- _What the task requires_: Your response should be every line from the entries that includes the string "more".
─── Dataset entries
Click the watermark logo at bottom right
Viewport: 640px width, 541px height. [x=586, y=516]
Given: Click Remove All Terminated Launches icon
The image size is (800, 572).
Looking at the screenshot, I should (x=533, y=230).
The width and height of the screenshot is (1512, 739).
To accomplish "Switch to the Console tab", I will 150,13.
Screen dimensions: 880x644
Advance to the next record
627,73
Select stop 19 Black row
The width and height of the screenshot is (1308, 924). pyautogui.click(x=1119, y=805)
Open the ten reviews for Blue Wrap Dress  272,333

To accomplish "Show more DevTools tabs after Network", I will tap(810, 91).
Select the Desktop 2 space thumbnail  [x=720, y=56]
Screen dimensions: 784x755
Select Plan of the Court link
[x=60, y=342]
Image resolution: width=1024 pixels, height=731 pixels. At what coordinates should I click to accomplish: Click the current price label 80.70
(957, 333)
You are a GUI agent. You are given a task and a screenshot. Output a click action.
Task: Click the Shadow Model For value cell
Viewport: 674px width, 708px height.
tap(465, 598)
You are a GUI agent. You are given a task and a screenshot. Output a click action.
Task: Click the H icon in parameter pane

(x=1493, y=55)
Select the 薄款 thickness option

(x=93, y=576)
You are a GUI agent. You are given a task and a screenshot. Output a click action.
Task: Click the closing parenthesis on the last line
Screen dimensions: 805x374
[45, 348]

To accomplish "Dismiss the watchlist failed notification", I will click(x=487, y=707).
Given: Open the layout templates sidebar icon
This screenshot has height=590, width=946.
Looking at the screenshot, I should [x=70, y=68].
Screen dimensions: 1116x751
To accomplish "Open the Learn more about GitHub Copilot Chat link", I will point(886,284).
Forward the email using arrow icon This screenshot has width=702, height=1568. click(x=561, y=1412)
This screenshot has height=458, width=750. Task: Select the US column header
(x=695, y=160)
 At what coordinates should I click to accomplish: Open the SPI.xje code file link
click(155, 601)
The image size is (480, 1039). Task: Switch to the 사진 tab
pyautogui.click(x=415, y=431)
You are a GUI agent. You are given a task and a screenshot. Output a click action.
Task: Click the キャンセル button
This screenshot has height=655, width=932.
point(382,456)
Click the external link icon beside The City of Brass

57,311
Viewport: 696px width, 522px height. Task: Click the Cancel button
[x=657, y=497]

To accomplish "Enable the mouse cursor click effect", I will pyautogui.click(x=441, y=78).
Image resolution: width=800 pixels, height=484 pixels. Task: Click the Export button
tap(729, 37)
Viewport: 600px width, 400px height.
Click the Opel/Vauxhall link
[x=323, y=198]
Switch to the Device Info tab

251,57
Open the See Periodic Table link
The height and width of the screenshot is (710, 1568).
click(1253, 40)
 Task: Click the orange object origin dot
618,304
──────
- _Result for this task_:
To accomplish "Show more DevTools tabs after Network", I will tap(810, 91).
To accomplish "Open the Learn more about GitHub Copilot Chat link", I will point(886,284).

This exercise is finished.